There are three main ways to anchor pontoons:
- chain anchoring with concrete anchors;
- pile anchoring with mooring piles;
- anchoring with mooring diagonals.
In the Nordic ice conditions, the cheapest and most popular mooring way is to use a combination of concrete anchors and mooring chains. Only a sufficient water depth (1 m) and the right chain length (five times the water depth) are required.
Chain anchoring is designed for securing the vessel horizontally, while retaining its ability to move up and down with water.
Anchors are designed as self-anchoring, and their mounting loops and reinforced concrete are resistant to seawater and to the strong hits from rocks and ice.
The size and quantity of anchors is selected based on the type of substrate and the size of the pontoon. You can increase the anchor’s force by adding extra weights that are attached to the middle of the chain.
|Extra weight||Width x length x height (mm)||Mounting loops / mooring chain (mm)||Using locations|
|50 kg extra weight||400 x 400 x 175||13||As extra weight on a boat pontoon|
|200 kg extra weight||600 x 600 x 310||13||As extra weight on timber pontoons with concrete floats|
|500 kg anchor||900 x 900 x 270||16 / 13–16||Anchor for a swimming pontoon, boat pontoon and 40 l and 60 l mooring buoy|
|1,000 kg anchor||1000 x 1200 x 360||2 x 18 / 16||Anchor for a boat pontoon, timber pontoons with concrete floats, and for 60 l and 120 l mooring buoys|
|2,000 kg anchor||1200 x 2000 x 36||2 x 22 / 16–20||Anchor for a timber pontoon with concrete floats and a 120 l mooring buoy|
The pile anchoring can be successfully used in pontoons that are parallel to the shore and are located at low depths (max 2 m) and have a soft bottom.

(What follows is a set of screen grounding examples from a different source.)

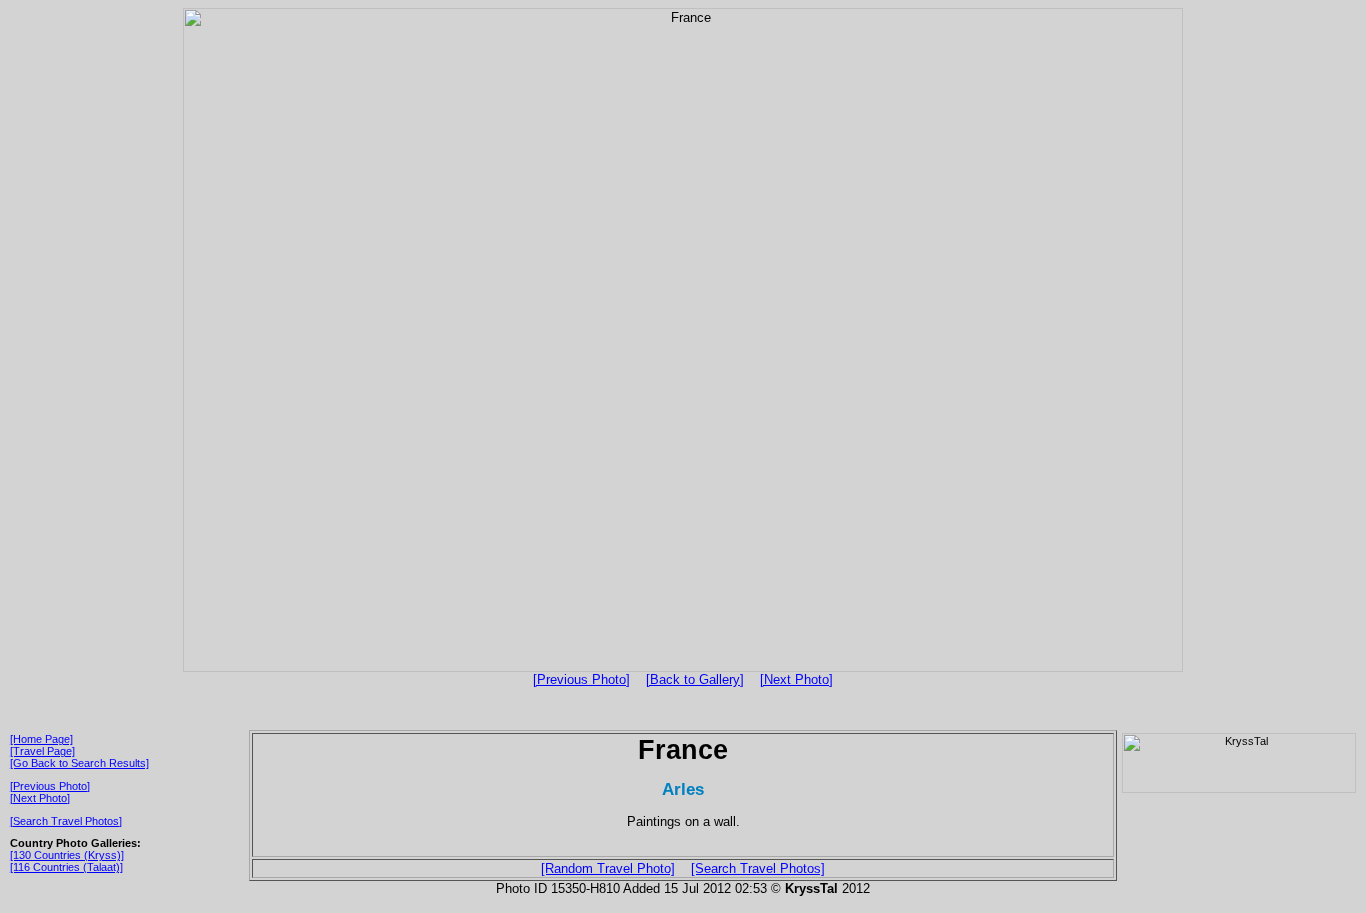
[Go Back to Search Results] (79, 763)
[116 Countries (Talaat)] (66, 867)
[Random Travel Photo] (608, 868)
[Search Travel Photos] (66, 821)
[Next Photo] (796, 679)
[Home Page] (41, 739)
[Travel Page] (42, 751)
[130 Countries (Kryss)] (67, 855)
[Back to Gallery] (695, 679)
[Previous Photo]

Pile mooring is a very secure fastening option, but due to its rigid fixation, there is a great risk that ice will damage the floating pontoon and shifts the piles from their place. For this reason, the use of pile mooring is most common in southern Europe and other permanently warm areas.
In the Nordic countries, the piles must be dismantled every autumn and the pontoon has to be lifted out of the water. In the spring, the piles have to be installed again – this is the only way to prevent damage to the posts by ice.
Diagonal mooring is used little, and in exceptional circumstances when the pontoon is very close to the shore and there is no room for chain mooring. The reason is that there is a risk of damage from ice in the winter, and the connections of the fastenings tend to rumble and squeak when moving around.